In the 5th District, Perriello's race against Hurt was drawing national attention well before Obama headlined a rally Friday for the Democrat in Charlottesville.
Even as many of this fellow endangered freshman sought to survive by running away from the president, Perriello drew notice by doing the opposite - he voted for Obama's health-care, energy and economic stimulus bills and defended them in public. Perriello was a near-constant presence in the local and national media and held dozens of town hall-style meetings as other Democrats were trying to avoid such unscripted forums.

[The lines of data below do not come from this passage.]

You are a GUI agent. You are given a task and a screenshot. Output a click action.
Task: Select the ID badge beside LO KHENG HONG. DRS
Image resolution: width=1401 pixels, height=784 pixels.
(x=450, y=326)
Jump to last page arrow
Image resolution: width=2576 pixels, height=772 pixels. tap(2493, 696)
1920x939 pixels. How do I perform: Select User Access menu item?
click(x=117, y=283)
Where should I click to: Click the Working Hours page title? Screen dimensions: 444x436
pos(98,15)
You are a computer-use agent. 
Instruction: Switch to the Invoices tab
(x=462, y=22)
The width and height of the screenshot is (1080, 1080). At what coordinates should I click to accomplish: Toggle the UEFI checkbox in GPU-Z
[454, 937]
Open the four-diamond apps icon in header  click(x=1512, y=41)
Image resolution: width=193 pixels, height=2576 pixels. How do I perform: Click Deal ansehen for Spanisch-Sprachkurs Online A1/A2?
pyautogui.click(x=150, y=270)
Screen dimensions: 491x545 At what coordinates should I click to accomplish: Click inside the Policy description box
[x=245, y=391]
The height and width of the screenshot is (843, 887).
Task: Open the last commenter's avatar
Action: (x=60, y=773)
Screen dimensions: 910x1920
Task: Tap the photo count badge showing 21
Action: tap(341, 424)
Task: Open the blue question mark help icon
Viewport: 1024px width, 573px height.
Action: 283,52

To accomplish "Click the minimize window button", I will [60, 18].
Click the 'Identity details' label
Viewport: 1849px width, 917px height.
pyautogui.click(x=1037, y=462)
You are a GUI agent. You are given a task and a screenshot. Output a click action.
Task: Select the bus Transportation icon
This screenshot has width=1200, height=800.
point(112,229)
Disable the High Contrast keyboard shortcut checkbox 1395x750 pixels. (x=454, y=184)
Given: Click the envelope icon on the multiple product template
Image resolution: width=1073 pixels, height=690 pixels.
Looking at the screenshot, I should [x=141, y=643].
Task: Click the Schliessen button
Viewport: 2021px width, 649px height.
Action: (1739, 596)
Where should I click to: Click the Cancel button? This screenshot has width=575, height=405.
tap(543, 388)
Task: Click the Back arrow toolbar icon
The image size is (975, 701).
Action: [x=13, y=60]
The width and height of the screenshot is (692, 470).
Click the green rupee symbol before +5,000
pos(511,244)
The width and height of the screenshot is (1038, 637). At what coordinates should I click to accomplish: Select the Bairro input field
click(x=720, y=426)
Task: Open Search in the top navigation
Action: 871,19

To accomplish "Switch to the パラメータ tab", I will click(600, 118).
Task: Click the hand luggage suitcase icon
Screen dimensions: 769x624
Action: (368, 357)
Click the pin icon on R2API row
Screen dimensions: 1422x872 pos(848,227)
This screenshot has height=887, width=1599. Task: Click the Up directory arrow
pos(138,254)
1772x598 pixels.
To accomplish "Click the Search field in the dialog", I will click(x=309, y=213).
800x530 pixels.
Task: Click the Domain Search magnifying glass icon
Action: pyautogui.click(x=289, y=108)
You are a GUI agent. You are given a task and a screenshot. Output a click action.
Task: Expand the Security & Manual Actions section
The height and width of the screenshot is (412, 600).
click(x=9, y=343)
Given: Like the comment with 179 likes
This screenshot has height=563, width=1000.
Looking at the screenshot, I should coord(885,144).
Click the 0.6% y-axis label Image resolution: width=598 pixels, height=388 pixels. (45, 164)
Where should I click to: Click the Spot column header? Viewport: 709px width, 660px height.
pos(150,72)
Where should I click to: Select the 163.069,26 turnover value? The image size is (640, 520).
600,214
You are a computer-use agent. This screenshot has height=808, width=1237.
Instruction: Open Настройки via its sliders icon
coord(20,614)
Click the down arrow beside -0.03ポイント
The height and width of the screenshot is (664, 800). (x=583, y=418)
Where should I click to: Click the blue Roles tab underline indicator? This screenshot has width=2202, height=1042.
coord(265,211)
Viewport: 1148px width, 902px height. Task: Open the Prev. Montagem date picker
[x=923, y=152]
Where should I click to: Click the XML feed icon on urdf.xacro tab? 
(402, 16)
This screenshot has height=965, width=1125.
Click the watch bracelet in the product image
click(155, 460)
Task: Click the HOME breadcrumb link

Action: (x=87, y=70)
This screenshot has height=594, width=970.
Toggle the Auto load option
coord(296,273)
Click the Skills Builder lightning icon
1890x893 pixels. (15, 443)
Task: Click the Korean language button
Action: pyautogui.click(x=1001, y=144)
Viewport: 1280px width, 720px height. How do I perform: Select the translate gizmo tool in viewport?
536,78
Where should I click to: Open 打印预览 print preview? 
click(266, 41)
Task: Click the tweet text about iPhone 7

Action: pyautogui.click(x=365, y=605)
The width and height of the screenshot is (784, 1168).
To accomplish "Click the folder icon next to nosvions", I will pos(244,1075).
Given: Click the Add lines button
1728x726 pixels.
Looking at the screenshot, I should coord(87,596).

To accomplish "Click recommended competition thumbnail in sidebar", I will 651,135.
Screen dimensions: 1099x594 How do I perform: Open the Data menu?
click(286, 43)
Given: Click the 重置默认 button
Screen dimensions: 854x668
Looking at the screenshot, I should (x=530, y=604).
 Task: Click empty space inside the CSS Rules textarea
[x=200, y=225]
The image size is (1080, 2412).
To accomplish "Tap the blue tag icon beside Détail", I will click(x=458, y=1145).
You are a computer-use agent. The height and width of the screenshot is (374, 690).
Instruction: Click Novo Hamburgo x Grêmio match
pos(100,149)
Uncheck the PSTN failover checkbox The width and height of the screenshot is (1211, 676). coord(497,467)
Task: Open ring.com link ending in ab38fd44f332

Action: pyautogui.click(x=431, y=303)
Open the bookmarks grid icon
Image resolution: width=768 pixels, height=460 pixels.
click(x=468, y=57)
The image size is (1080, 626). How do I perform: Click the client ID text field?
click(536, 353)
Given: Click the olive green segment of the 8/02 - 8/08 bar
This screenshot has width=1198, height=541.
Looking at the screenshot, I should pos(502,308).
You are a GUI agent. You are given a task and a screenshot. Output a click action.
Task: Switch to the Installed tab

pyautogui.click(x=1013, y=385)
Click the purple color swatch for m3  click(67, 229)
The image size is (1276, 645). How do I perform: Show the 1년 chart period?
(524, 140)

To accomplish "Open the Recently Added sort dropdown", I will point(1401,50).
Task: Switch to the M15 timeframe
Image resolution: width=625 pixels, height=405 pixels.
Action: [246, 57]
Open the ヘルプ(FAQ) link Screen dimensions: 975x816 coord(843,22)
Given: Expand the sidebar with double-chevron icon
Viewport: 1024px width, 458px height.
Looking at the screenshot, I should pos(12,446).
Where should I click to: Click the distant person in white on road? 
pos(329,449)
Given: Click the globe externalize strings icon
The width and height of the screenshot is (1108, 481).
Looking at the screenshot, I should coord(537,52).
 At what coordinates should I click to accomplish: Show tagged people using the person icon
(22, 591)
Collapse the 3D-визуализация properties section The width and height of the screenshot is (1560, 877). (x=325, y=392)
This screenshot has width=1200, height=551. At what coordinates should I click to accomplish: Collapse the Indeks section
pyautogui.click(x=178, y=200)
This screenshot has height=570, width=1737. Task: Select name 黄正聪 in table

Perriello's strategy enabled Hurt to paint the incumbent as an Obama and Pelosi pawn at a time when the two leaders were becoming increasingly unpopular in the conservative-leaning district.
Perriello raised and spent significantly more money than Hurt, but the Republican benefited from a larger share of the millions of dollars that poured into the district from outside groups.
Nye, Perriello's fellow freshman, took a different tack as he sought to keep the Virginia Beach-based 2nd District seat in Democratic hands.
Nye voted against Obama's health-care and energy bills and campaigned on the notion that he was one of the most independent Democrats in the country. But that did not stop Rigell and his Republican allies from seeking to tie Nye to the Democratic leadership.
Rigell also accused Nye of wielding insufficient clout in Washington, after the Pentagon announced in August that it planned to close the Norfolk-based Joint Forces Command. If it happens, the closure would deal an economic blow to the military-dependent region, as would a separate Pentagon plan to move a nuclear-powered aircraft carrier from Norfolk to Florida.
Rigell suggested that Nye had been blindsided by the Pentagon's decision, and Nye said that he was working across partisan lines to save the Joint Forces Command while Rigell was seeking to score political points.
In the 9th District, which covers the southwestern portion of the state, Boucher faced the same attacks Nye and Perriello did.
Although he has held the seat for 28 years and been reelected with ease, Boucher took pains in this election to distance himself from Pelosi and emphasize his "roots" in the district.
Boucher voted against the health-care bill but supported the climate change measure, which Griffith and other Republicans said would cripple Virginia's coal industry.
Staff writers Anita Kumar and Caitlin Gibson contributed to this report.